►

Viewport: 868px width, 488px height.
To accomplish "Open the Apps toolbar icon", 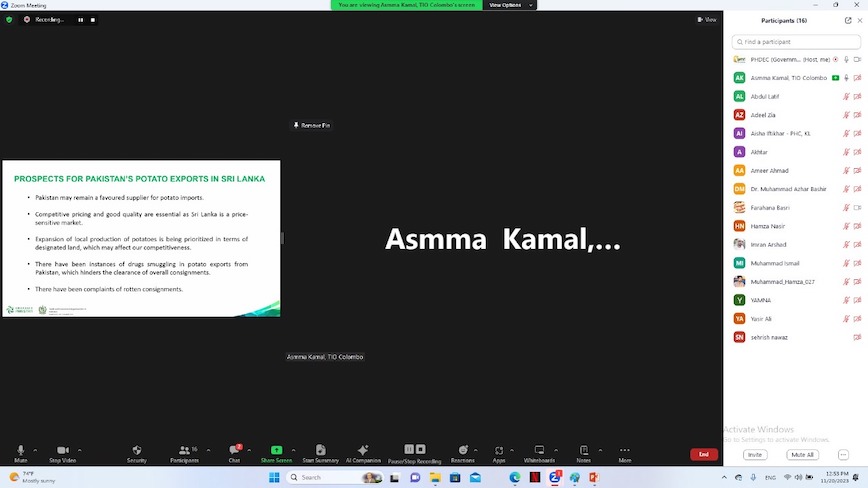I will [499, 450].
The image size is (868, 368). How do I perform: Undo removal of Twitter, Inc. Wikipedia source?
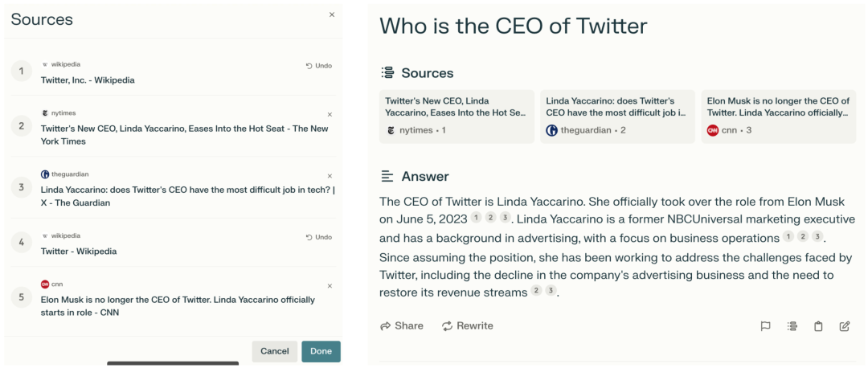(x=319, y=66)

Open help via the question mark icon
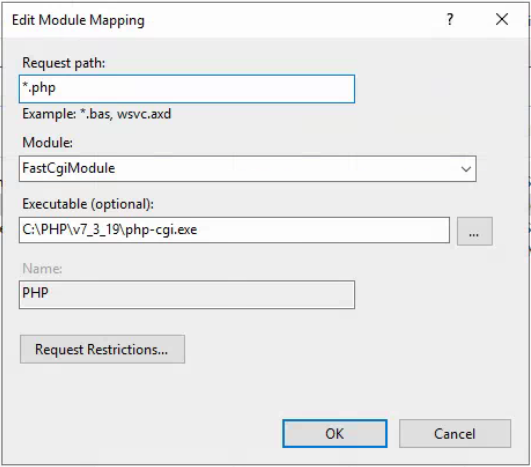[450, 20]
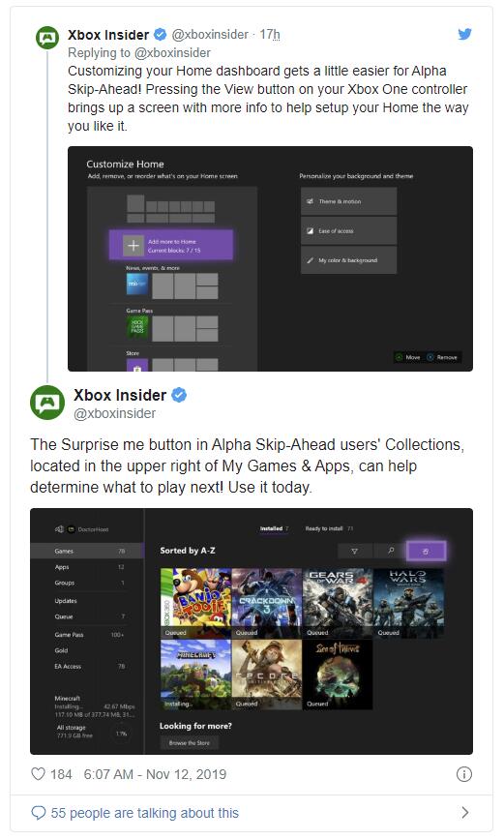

◄

Pictures stay out; retype only the lines from the line containing "The image size" through the end of the listing, inclusive, exactly as they appear.

The image size is (868, 368). How do I perform: Undo removal of Twitter, Inc. Wikipedia source?
(x=319, y=66)

Open help via the question mark icon
[450, 20]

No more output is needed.